A pobreza menstrual como reflexo da desigualdade social no Brasil
Enviada em 09/05/2024
Na obra “Utopia”, de Thomas More, é retratada uma sociedade perfeita e em harmonia, a qual é livre de conflitos e mazelas. Entretanto, fora da ficção, a realidade contemporânea está longe disso, haja vista a pobreza menstrual como reflexo da desigualdade social no Brasil. Diante disso, é fundamental abordar os principais causadores desse impasse: o machismo e a omissão estatal.
Em primeira análise, a sociedade, lamentavelmente, carrega a imagem de que a mulher é inferior ao homem e que podem ter seus direitos desrespeitados. Nesse contexto, diversas mulheres em condições de vulnerabilidade social, sofrem com o desrespeito aos seus direitos básicos, principalmente, no que tange a pobreza menstrual, pois a população machista, ignora o fato de que as mulheres necessitam da devida atenção e apoio durante esse ciclo. Nesse viés, de acordo com o livro “O Segundo Sexo”, de Simone de Beauvoir, o machismo histórico é o principal responsável pela violação dos direitos humanos das pessoas do sexo feminino. Logo, é necessário que haja mudanças.

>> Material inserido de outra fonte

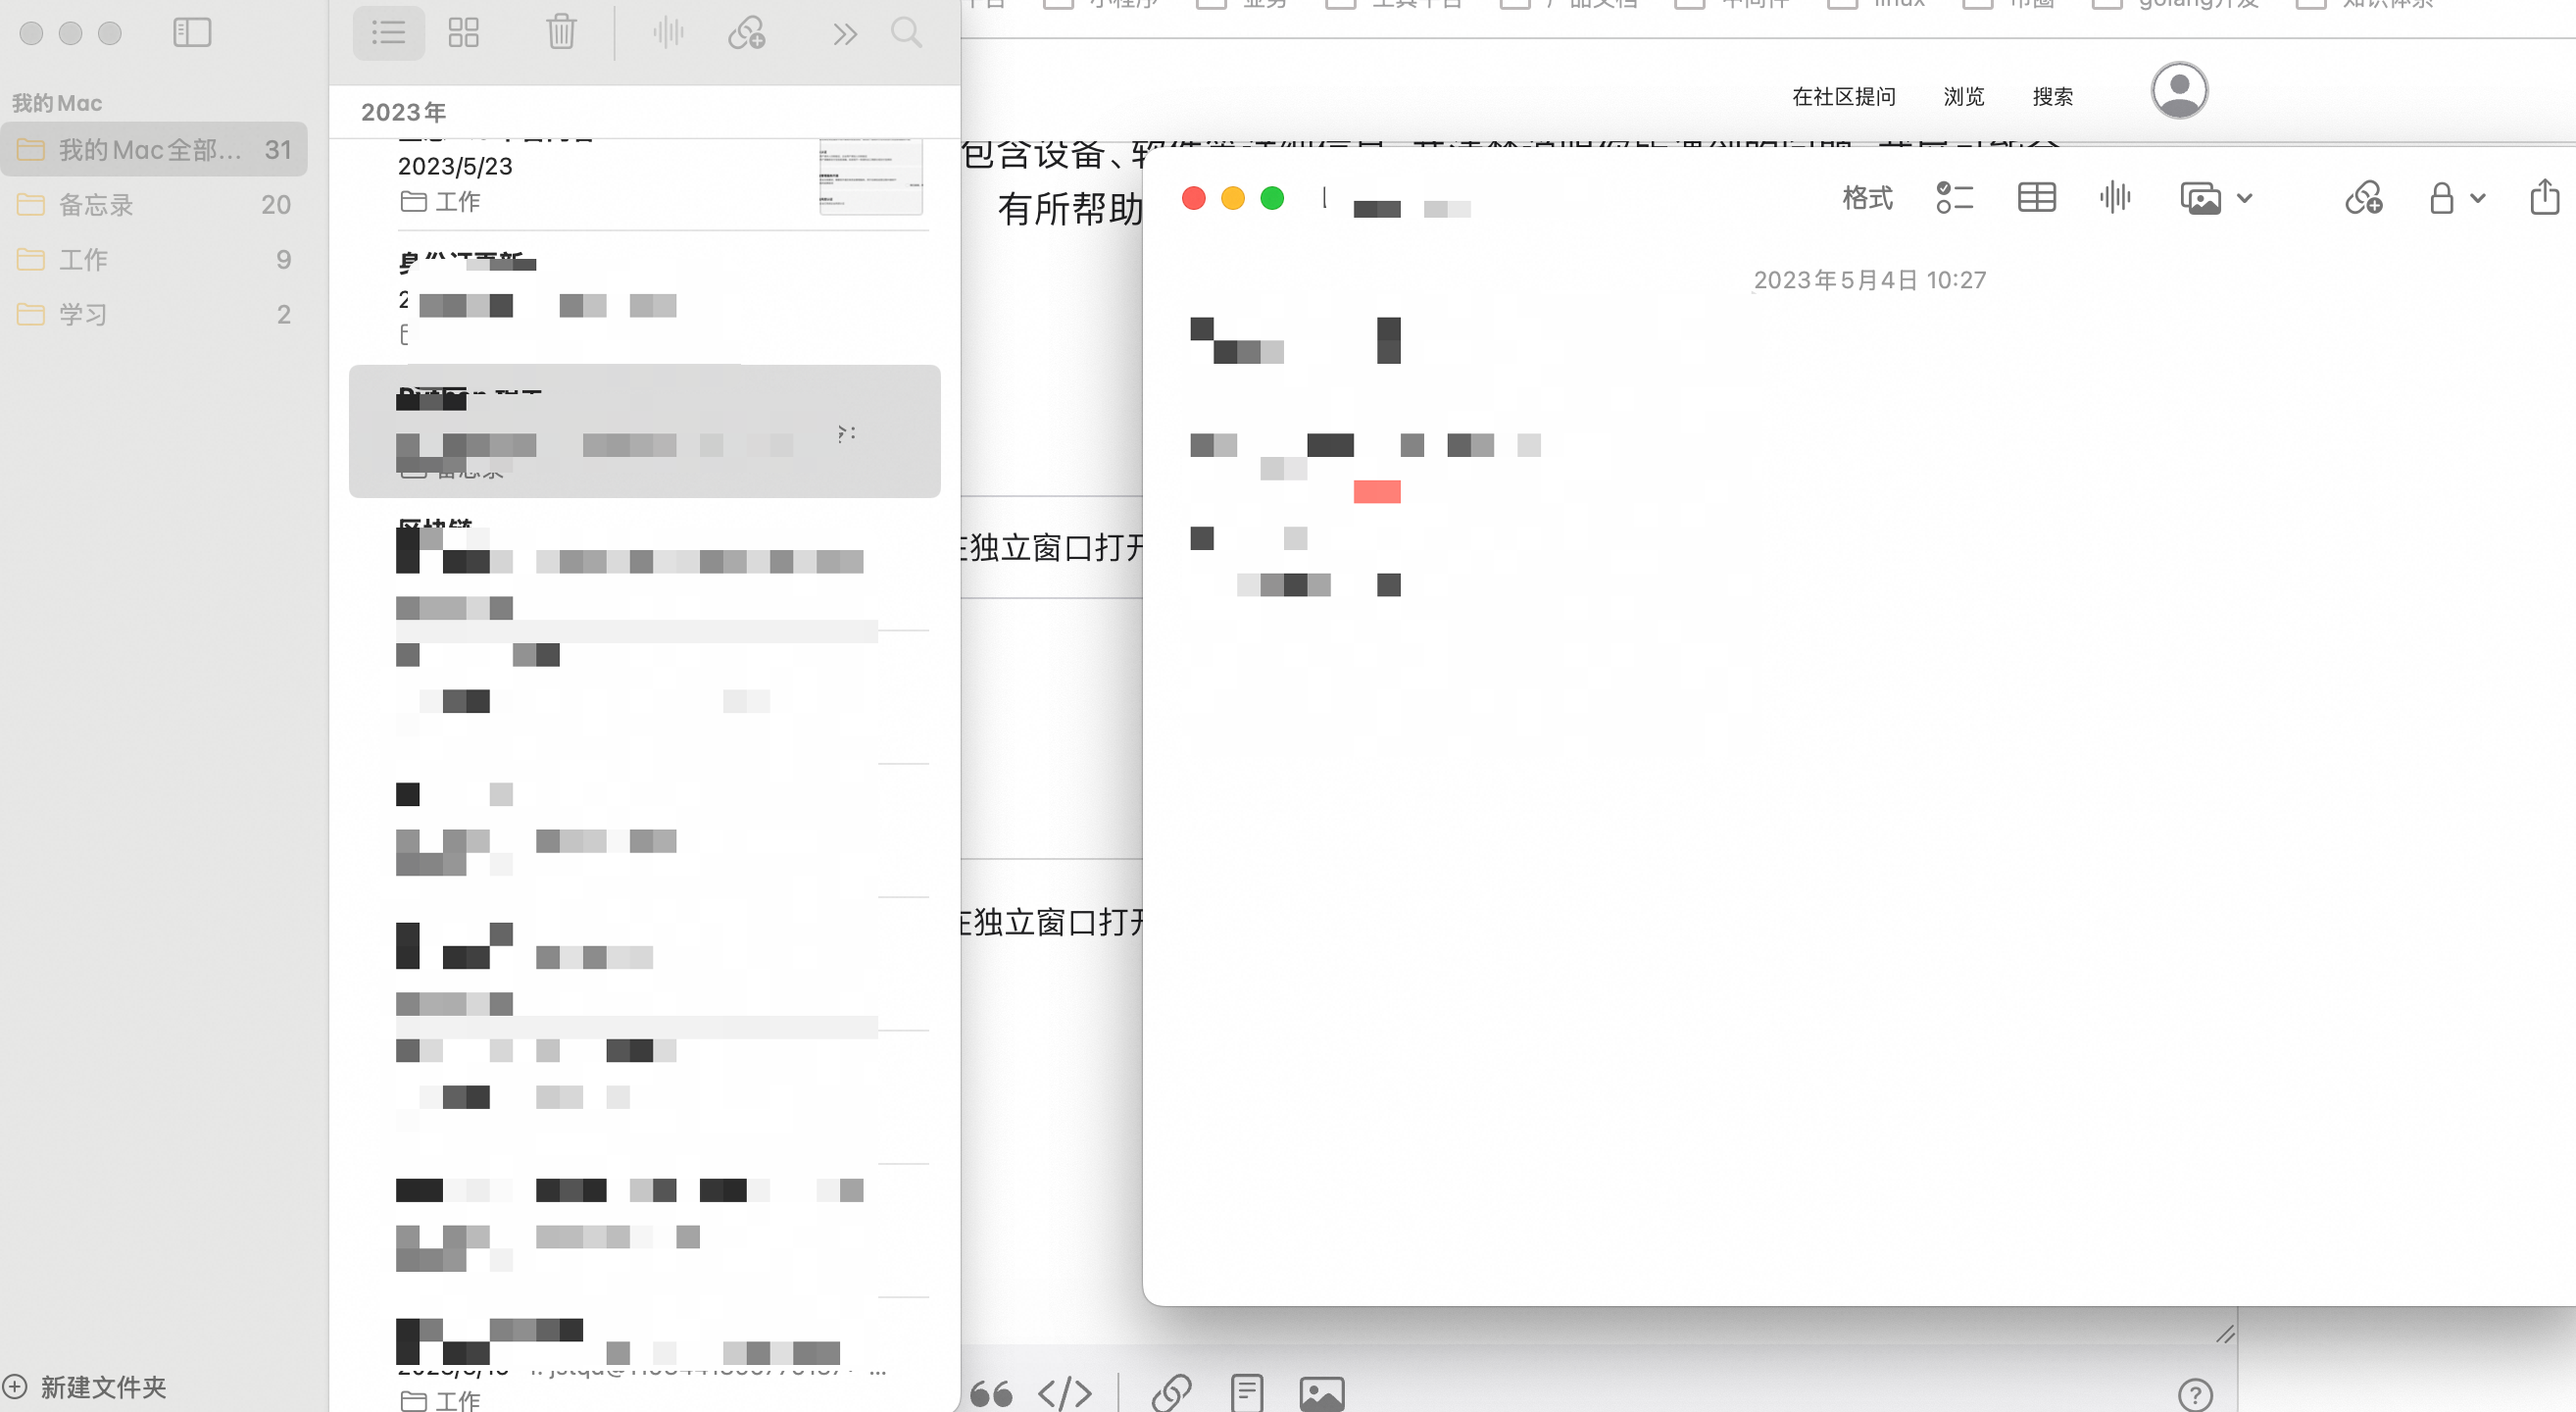
Task: Open the lock note dropdown
Action: [2456, 198]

Além disso, o Estado contribui com a omissão. Sob essa ótica, o poder público tem o dever de amparar todas as pessoas, principalmente, os mais necessitados, mas, lamentavelmente, ele não cumpre sua obrigação. Essa ideia é melhor compreendida quando analisado os dados divulgados pelo Instituto Brasileiro de Geografia e Estatísticas (IBGE), que revelam que a pobreza menstrual se encontra, majoritariamente, em áreas periféricas onde o governo está ausente. Ademais, segundo o filósofo Émile Durkheim, o poder público tem a obrigação de garantir o bem-estar social. Desse modo, é inaceitável que o Estado mantenha essa postura.
Em suma, medidas são necessárias para a solução desse problema. Portanto, o governo federal - instância máxima executiva - deverá criar um programa para auxiliar as pessoas do sexo feminino. Esse programa será realizado por agentes públicos e voluntárias. Elas irão divulgar formas de higiene durante a menstruação e distribuir, gratuitamente, absorventes para pessoas necessitadas. Isso poderá ser realizado por meio de palestras em locais públicos e auxílio monetário dos governos municipais. Por fim, esse desafio será eliminado da sociedade.